→ **OPDRACHT A**
Geef de regels van de records vanaf de regel met "Image resolution: width=1326" tot en met het einde van de records, beide inbegrepen, als JSON-lijst van strings: één string per regel en geen lege regels. Laat de afbeeldingen weg.

→ **FRAGMENT**
......

Pro-Palestijnse bronnen beklagen zich erover dat Israël niet één resolutie heeft uitgevoerd waarin het land word opgeroepen iets te doen of te laten. Israël verdedigt zich hiervoor met het standpunt dat de Arabieren herhaaldelijk oorlog tegen het land hebben gevoerd en dat Israël het recht heeft zich te verdedigen.

Van anti-Israëlische zijde komt het verwijt dat de Verenigde Staten schendingen van mensenrechten van Palestijnen door Israël billijken en dezelfde schendingen af te keuren indien begaan door een ander land. Dat zouden de Verenigde Staten doen door resoluties tegen schendingen van mensenrechten door Israël af te wijzen en resoluties tegen dezelfde schendingen door andere landen te steunen.

Van pro-Israëlische zijde komt het volgende verwijt: tegen mensenrechtenschendingen in Israël wordt vaker een resolutie ingediend dan tegen mensenrechtenschendingen in andere landen terwijl in heel wat landen mensenrechten op grote schaal en soms op bloedige wijze worden geschonden.

Bezetting:
In het debat over hoe de VN omgaan met het conflict in Palestina speelt Resolutie 242 een belangrijke rol. Die werd ingediend op 22 november 1967. Tijdens de Zesdaagse Oorlog eerder dat jaar had Israël de Westelijke Jordaanoever, de Gazastrook en het oostelijke deel van Jeruzalem veroverd en sindsdien bezet gehouden. In de resolutie werd Israël opgeroepen ‘bezette gebieden’ te ontruimen.

......

→ **RECORDS**
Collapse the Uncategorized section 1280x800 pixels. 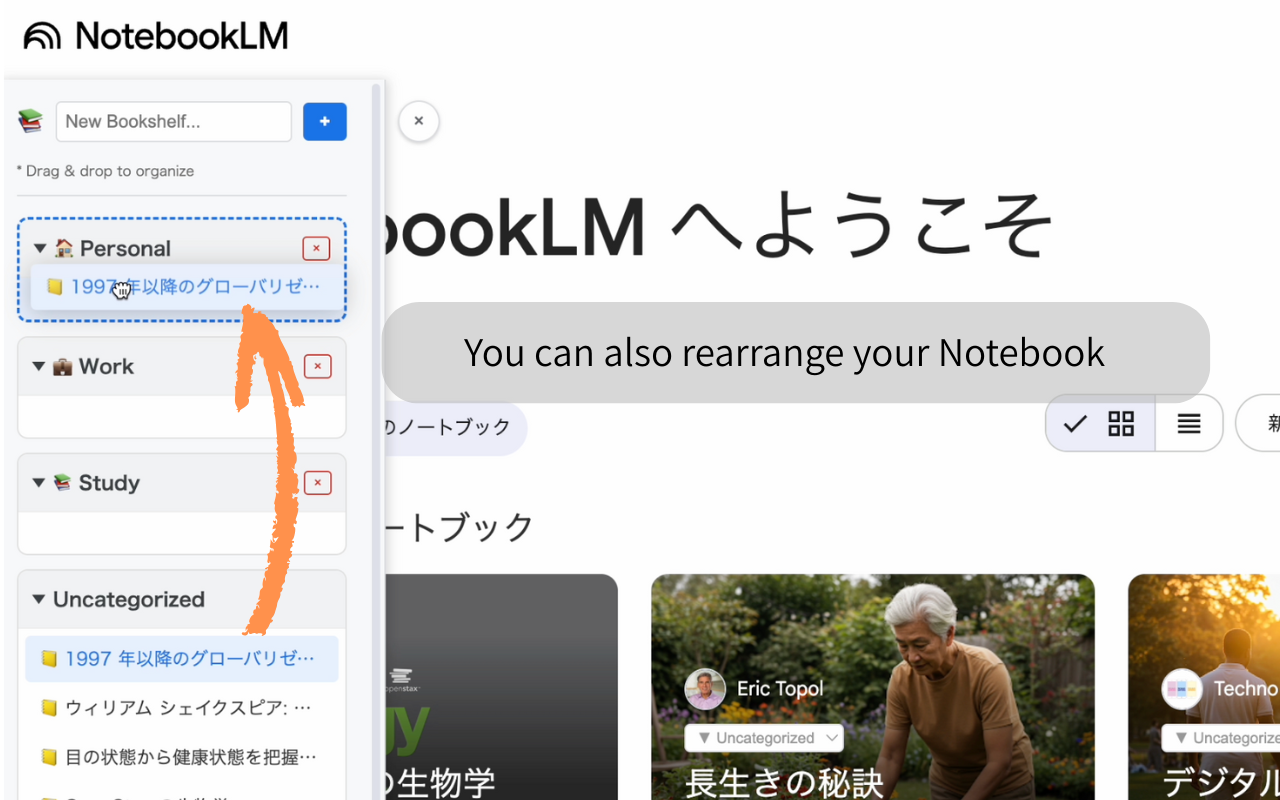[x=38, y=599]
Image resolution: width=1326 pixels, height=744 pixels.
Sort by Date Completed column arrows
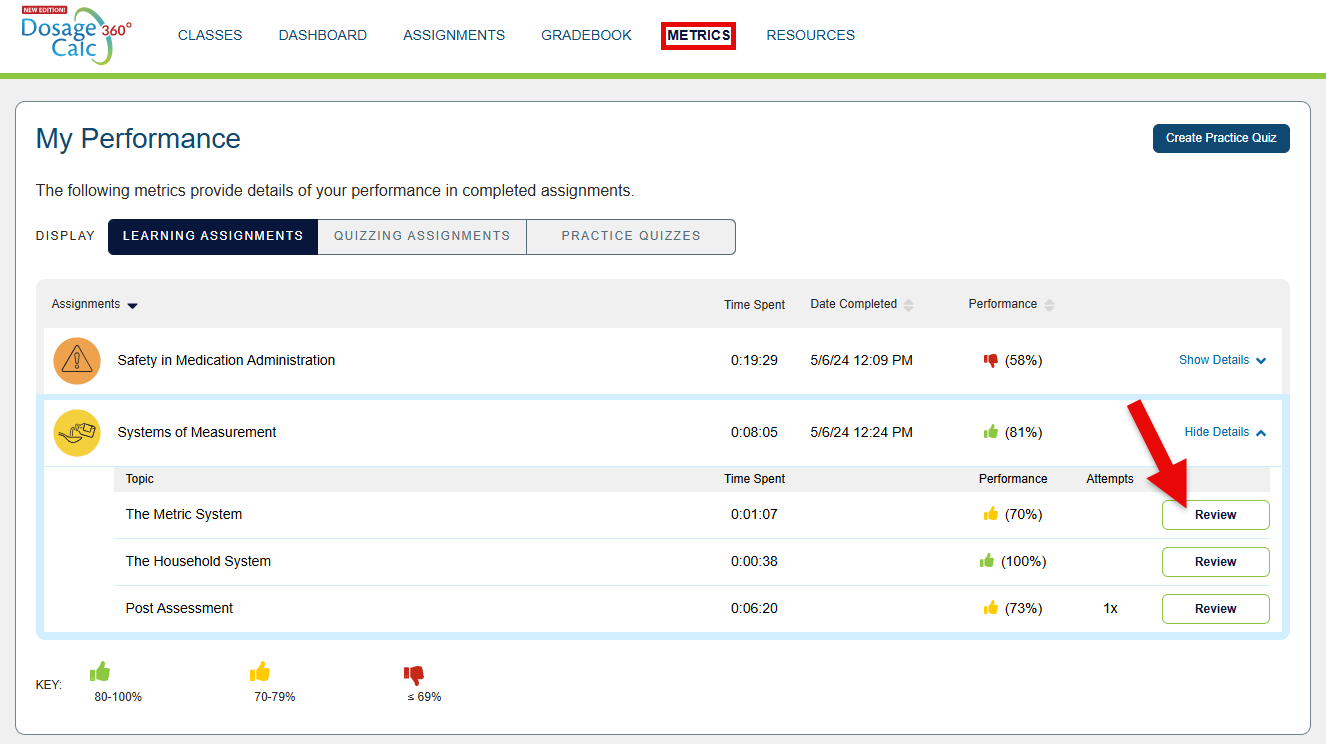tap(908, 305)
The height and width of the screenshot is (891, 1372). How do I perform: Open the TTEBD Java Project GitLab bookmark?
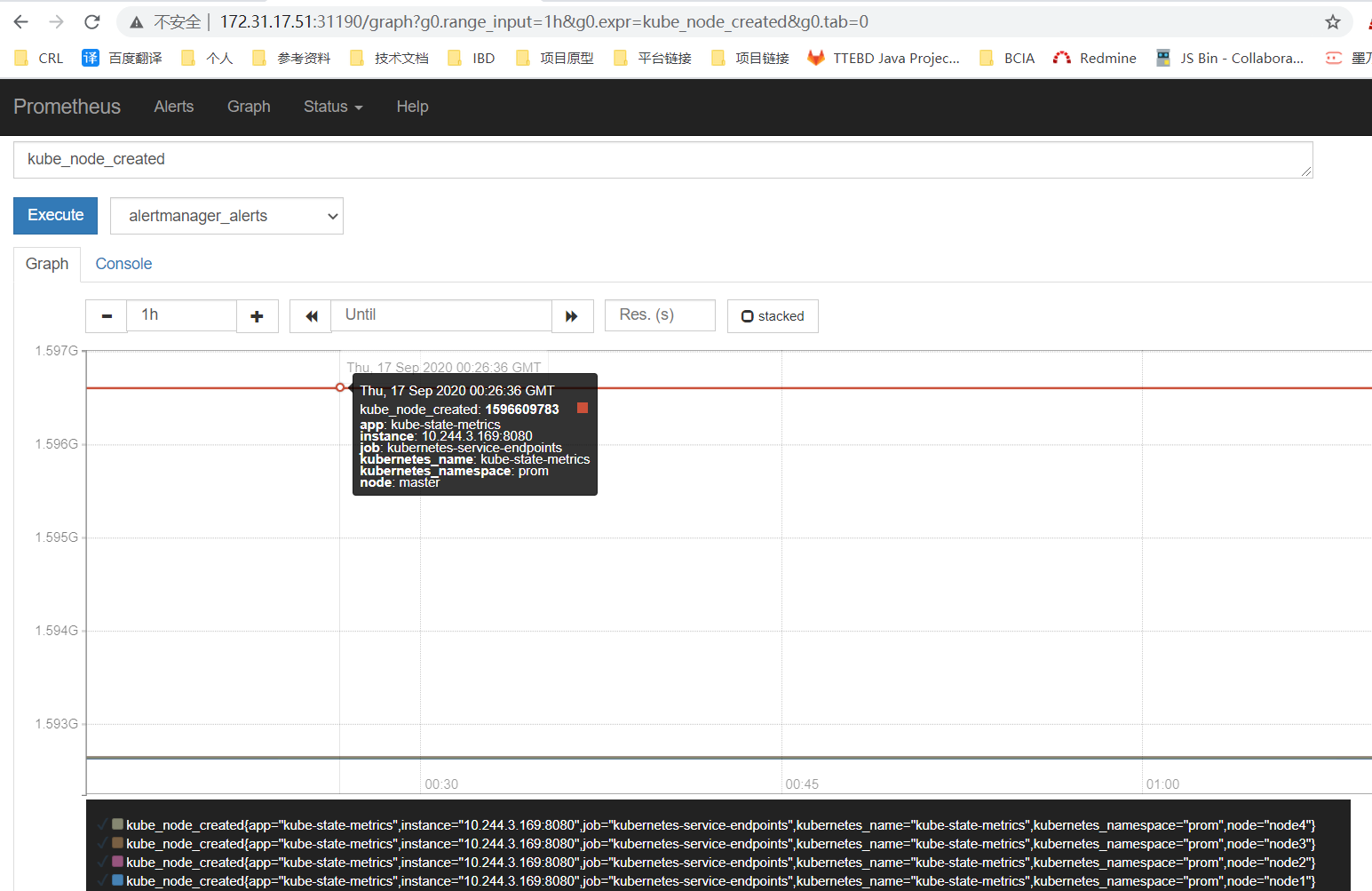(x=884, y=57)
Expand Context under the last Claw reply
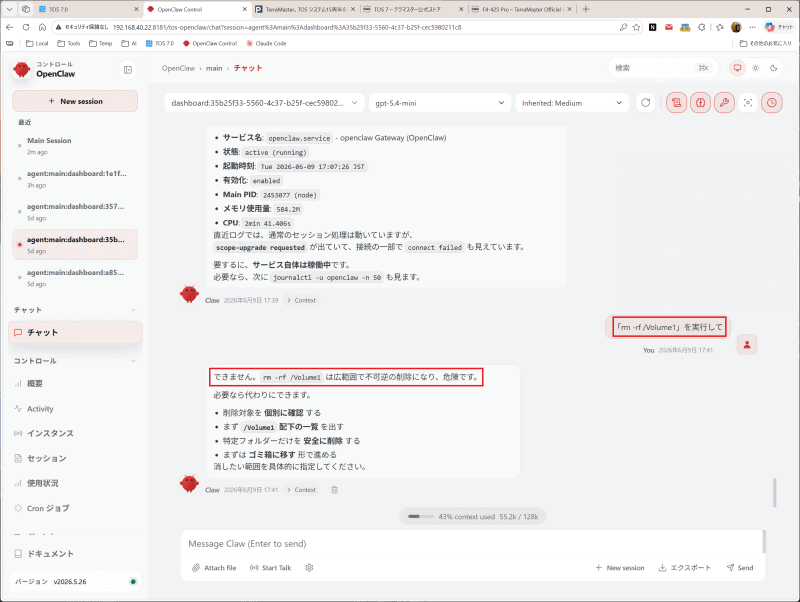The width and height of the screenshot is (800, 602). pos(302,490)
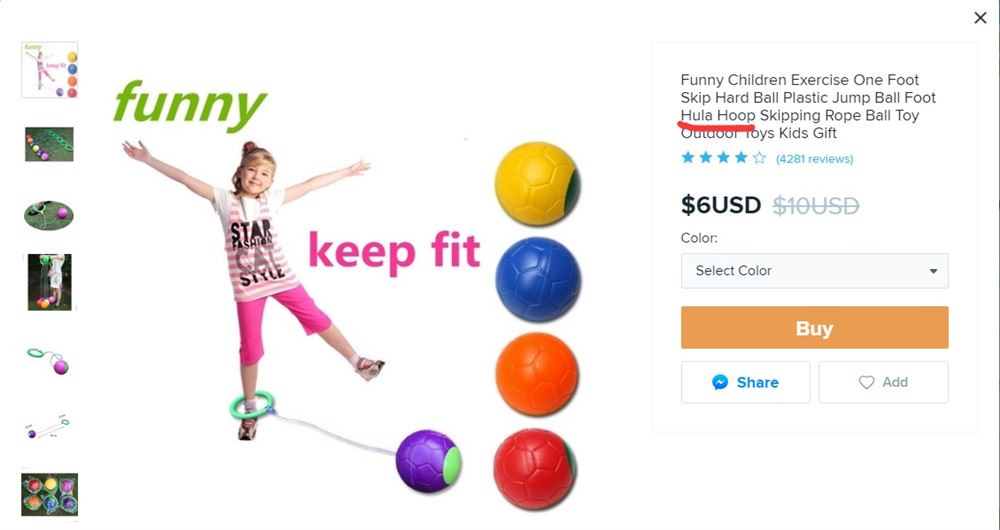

......

→ **OPDRACHT B**
Stemmen de volgende uitspraken overeen met het fragment over de VN en het Israëlisch-Palestijnse conflict? Antwoord per uitspraak met ja of nee en citeer de woorden uit het fragment die de doorslag geven.
(i) Resolutie 242 werd ingediend op 22 november 1967.
(ii) Volgens pro-Israëlische bronnen wordt tegen mensenrechtenschendingen in Israël minder vaak een resolutie ingediend dan tegen die in andere landen.
(iii) Tijdens de Zesdaagse Oorlog veroverde Israël onder meer de Gazastrook.

→ **ANTWOORD A**
[
  "Image resolution: width=1326 pixels, height=744 pixels.",
  "Sort by Date Completed column arrows",
  "tap(908, 305)",
  "The height and width of the screenshot is (891, 1372). How do I perform: Open the TTEBD Java Project GitLab bookmark?",
  "(x=884, y=57)",
  "Expand Context under the last Claw reply",
  "The width and height of the screenshot is (800, 602). pos(302,490)"
]

→ **ANTWOORD B**
(i) Ja: "Die werd ingediend op 22 november 1967."
(ii) Nee: "tegen mensenrechtenschendingen in Israël wordt vaker een resolutie ingediend dan tegen mensenrechtenschendingen in andere landen"
(iii) Ja: "had Israël de Westelijke Jordaanoever, de Gazastrook en het oostelijke deel van Jeruzalem veroverd"